Cyprus’s coffers have run dry as it scrambles to keep its banks from collapsing. On Tuesday, the newly appointed finance minister, Harris Georgiades, said that without the bailout, public funds would run out by the end of April.

Cyprus is under pressure from the troika to speed development of the natural gas reserves that have been discovered off its coast. The hope, as stated in the commission’s assessment, is that the proceeds would be used to keep Cyprus’s debt under control as the economy slumps.

But this could set off a hornet’s nest of geopolitical tension. Turkey, which occupies the north of Cyprus, last month challenged any move by the nation to speed exploration, especially if it means Russian involvement. Turkey warned that it may “act against such initiatives if necessary.”

In the meantime, the commission described a bleak future for Cyprus, at least in the short term.

The nation was required to fold part of its second-largest financial institution, Laiki Bank, known also as Cyprus Popular Bank, into the largest, the Bank of Cyprus, under the terms of the bailout. Numerous companies of all sizes are likely to go shut down as banks cut back on issuing credit. Other lucrative businesses that fed off the bloated financial services industry in Cyprus are also likely to suffer. Real estate prices, which have already begun to fall as a property bubble collapses, are expected to deteriorate further.

Company registered in Cyprus, even as a simple mailing address, are likely to look elsewhere as the corporate tax rises to 12.5 percent from 10 percent. That is still the lowest rate in the euro zone next to Ireland, but it removes one big draw for the country.

Meanwhile, the commission continued in its report, people and businesses that held uninsured deposits at the two largest banks will see a “loss of wealth” as the government takes the unprecedented step of confiscating up to 60 percent of their funds to meet the terms of the bailout deal.

That, combined with extraordinary restrictions on withdrawals in order to prevent a bank run, will in turn cut down on consumption and business investment, the commission added. That will further scar an economy that had already started to slow two years ago as Europe’s long-running debt crisis set in.
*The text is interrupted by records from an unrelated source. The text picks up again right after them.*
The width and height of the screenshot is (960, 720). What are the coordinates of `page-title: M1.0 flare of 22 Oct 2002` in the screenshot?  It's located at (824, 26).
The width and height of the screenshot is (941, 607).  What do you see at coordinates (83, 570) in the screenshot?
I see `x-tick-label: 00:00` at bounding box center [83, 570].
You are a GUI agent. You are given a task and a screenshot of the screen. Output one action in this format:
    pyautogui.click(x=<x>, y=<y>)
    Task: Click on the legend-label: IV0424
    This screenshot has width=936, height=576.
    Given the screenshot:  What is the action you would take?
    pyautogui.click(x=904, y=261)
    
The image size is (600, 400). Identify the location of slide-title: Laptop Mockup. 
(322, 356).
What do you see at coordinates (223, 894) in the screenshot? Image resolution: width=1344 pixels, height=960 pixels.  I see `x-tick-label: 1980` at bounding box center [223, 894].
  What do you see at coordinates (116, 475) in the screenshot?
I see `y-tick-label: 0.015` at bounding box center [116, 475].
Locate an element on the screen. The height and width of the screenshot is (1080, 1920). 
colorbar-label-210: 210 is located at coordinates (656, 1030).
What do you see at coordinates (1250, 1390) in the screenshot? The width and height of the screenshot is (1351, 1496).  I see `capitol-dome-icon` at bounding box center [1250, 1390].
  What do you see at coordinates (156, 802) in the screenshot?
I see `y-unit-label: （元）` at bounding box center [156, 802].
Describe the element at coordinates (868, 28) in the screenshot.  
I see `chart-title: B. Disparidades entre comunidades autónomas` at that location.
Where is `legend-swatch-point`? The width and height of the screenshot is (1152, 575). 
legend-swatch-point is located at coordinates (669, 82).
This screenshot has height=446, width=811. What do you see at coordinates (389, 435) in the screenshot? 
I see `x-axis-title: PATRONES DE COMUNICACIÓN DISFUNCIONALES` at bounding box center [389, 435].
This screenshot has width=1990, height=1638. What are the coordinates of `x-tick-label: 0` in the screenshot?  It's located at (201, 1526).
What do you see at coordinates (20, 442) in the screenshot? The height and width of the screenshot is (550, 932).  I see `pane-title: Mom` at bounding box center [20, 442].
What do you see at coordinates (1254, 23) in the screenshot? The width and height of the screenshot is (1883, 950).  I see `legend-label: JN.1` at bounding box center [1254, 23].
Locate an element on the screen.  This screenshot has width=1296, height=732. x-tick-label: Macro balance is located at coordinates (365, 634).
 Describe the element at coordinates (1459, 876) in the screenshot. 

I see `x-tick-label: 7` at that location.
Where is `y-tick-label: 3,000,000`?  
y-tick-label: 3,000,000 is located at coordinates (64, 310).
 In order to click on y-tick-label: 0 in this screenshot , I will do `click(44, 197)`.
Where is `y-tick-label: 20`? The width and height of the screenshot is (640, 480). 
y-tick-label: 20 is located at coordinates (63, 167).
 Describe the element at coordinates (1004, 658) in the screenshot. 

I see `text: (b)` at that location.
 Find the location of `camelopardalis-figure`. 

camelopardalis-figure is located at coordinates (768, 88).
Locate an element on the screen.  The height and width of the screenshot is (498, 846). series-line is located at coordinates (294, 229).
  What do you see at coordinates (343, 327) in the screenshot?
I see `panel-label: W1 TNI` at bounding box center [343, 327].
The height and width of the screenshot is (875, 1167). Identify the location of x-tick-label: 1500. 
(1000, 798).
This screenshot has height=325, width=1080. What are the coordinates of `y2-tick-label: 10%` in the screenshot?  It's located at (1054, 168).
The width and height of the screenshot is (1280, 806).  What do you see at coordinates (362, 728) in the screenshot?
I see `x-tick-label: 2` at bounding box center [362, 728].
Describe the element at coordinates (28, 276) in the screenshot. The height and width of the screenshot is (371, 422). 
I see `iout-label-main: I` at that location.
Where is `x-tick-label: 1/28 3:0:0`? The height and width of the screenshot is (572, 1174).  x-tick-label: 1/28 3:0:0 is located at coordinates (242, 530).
Analysts say that once the restrictions are lifted, people are likely to take their money out of Cypriot banks en masse, since few believe the government’s promise that the bank levy being imposed now will be a one-time measure.

A fresh scandal blew through the halls of power this week when the central bank sent a report to Parliament showing that 6,000 people had withdrawn large sums of cash from Cypriot banks in the two weeks leading up to the island’s first bailout agreement. That deal fell apart after the government and European leaders temporarily agreed to a plan that would have confiscated savers’ insured deposits to help Cyprus raise the money its creditors required in exchange for the bailout.

Cypriot banks, already near collapse because of losses from bad loans made mostly in crisis-wracked Greece, as well as losses from holdings of Greek government bonds, could come under new strain, the commission warned, as loans to businesses and individuals start to sour along with the economy.

Unemployment is already near 15 percent and is expected to surge as the financial industry winds down. In the meantime, efforts to recast the economy to lean more heavily on tourism will probably take years.

The report concluded that the only real hopes for the moment seemed to be to drill for natural gas, or for the overall European economy to turn around.